• Exercise: Precisely the lines from the one with "This screenshot has height=484, width=980." through the end of the data, both included, must make up the response, each restated word for word.

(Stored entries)
────────────────────────────────────────

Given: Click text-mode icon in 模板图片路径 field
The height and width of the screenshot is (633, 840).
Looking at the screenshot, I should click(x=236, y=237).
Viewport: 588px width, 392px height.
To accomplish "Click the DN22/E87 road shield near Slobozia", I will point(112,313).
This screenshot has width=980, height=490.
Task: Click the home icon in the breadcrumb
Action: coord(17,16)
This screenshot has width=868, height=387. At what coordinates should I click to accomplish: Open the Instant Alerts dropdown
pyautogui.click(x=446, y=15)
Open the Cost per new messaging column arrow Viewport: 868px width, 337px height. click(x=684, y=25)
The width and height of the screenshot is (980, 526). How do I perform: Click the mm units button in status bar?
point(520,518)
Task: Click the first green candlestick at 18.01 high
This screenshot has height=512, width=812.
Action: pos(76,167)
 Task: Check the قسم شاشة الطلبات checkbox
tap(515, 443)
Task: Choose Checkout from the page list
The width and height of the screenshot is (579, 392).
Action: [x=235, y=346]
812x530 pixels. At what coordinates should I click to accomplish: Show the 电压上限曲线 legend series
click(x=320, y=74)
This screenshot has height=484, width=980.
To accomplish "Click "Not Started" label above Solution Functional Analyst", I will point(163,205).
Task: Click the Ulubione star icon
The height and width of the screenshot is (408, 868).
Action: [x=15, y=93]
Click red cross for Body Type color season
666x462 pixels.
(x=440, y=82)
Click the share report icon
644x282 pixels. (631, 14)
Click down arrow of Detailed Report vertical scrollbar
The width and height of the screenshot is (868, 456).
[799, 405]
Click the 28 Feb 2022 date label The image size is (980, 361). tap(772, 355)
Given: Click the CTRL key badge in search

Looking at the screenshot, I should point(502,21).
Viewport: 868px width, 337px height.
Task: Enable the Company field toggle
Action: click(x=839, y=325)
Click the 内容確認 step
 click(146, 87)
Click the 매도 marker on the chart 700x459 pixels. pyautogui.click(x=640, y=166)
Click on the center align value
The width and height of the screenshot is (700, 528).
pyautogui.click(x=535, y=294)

────────────────────────────────────────

• Solution below:
This screenshot has height=484, width=980.
To accomplish "Click "Not Started" label above Solution Functional Analyst", I will point(163,205).
Task: Click the Ulubione star icon
The height and width of the screenshot is (408, 868).
Action: [x=15, y=93]
Click red cross for Body Type color season
666x462 pixels.
(x=440, y=82)
Click the share report icon
644x282 pixels. (631, 14)
Click down arrow of Detailed Report vertical scrollbar
The width and height of the screenshot is (868, 456).
[799, 405]
Click the 28 Feb 2022 date label The image size is (980, 361). tap(772, 355)
Given: Click the CTRL key badge in search

Looking at the screenshot, I should point(502,21).
Viewport: 868px width, 337px height.
Task: Enable the Company field toggle
Action: click(x=839, y=325)
Click the 内容確認 step
 click(146, 87)
Click the 매도 marker on the chart 700x459 pixels. pyautogui.click(x=640, y=166)
Click on the center align value
The width and height of the screenshot is (700, 528).
pyautogui.click(x=535, y=294)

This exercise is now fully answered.